Istruite i vostri pazienti sulla connessione cervello-corpo e su come lo stress possa influenzare il dolore attraverso meccanismi come la neuroinfiammazione e i cambiamenti nel cablaggio cerebrale (neuroplasticità). In questo modo possono comprendere meglio il loro dolore e impegnarsi in strategie di autogestione.
Sebbene la revisione si concentri sui bersagli molecolari, ricordate il valore degli interventi psicosociali. Tecniche come la mindfulness, gli esercizi di rilassamento e gli approcci cognitivo-comportamentali (che possono essere integrati nella fisioterapia) possono affrontare direttamente il disagio psicosociale che contribuisce al dolore. L'esercizio fisico è una pietra miliare della fisioterapia per il dolore cronico. Sebbene questa revisione non ne illustri i meccanismi, è noto che l'esercizio fisico ha effetti antinfiammatori e può influenzare la neuroplasticità.
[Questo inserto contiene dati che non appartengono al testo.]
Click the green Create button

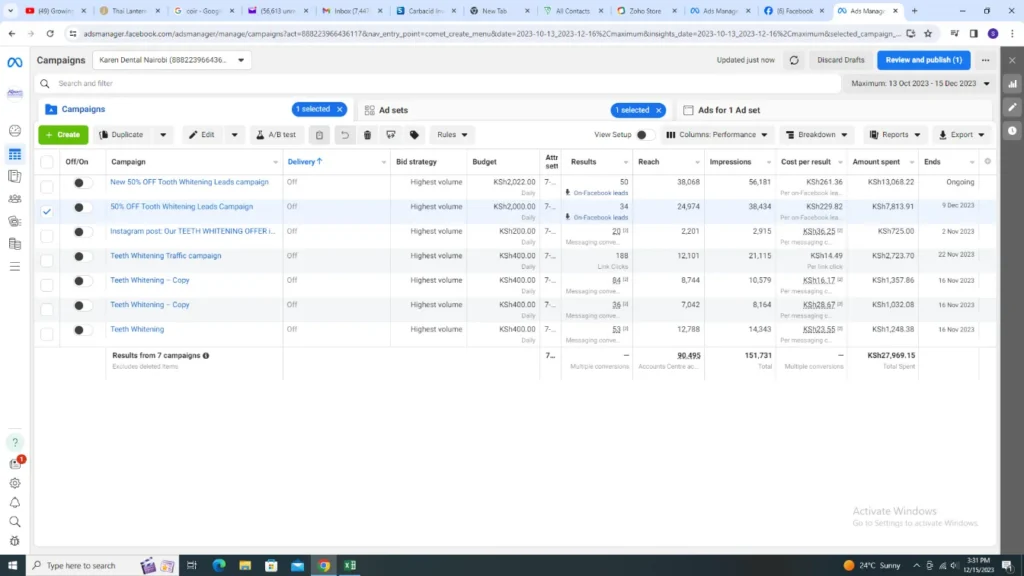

Incoraggiare l'esercizio fisico regolare e graduato, spiegandone i potenziali benefici nel contrastare gli effetti negativi dello stress.
Spesso è necessario un approccio multidisciplinare per affrontare efficacemente tutte le sfaccettature della condizione del paziente, soprattutto quando si tratta della connessione stress-dolore. Riconoscere che l'esperienza del dolore cronico e del disagio psicosociale di ogni paziente è unica. Adattare gli interventi ai bisogni, ai fattori di stress e alle capacità di coping specifici dell'individuo.